The night sky is a patchwork of stars and cloud mass. Crusty snow lays on the grass and the road appears to be slick in headlights. Silence is everywhere. In the distance, semis cruise on the highway to somewhere else. And I want to be writing.

I woke this morning, and it was rush rush. Before I knew it, half my day disappeared. Before I knew it, my week break is already almost over. I woke up this morning and realized February is a going to be bitch and soon it will be March.

I dream in words; they are like fireflies in the forest, there but never found. I think about the weekend we went camping at Laurel Hill State Park in Somerset. Our cabin was the last in the row closest to the trees. And we stood on the porch and watched the forest light up in yellow-green phosphorescent Morse code. I tried to take a video, but it wasn't sensitive enough. It felt like a million fireflies surrounding us, telling us secrets we wouldn't understand.

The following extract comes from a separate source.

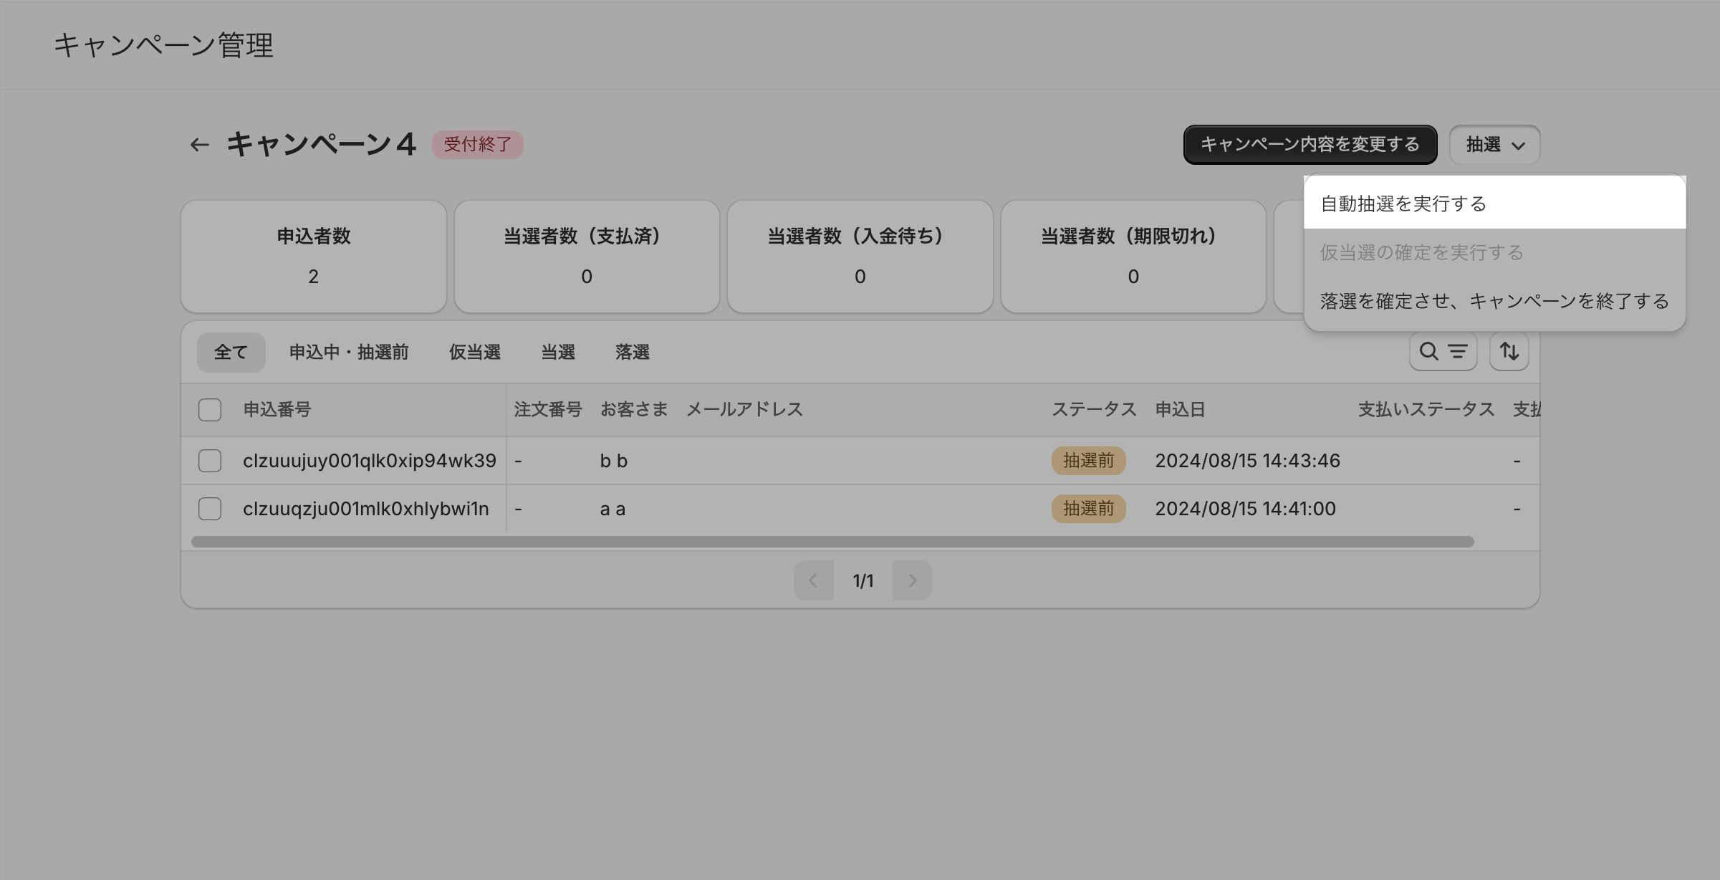Screen dimensions: 1720x880
Task: Select 自動抽選を実行する from the menu
Action: [x=1403, y=204]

I want to be writing. And yet, when the time comes, I find myself lost in another plane. I don't where I am sometimes, at least mentally. I wrote in a journal entry for my one class this last term, that biggest obstacle to writing is myself. Half the time I don't even know why I get in my own way. There aren't enough therapists to go around for that one.

Here I am on this February night, thinking about poetry, stories, Stirling and friends, Holly and friends, while my current favorite songs are on repeat and the silence creeps into my bones, even the oil furnace sounds like it is another dimension. All I can seem to do is daydream about fireflies in the summer.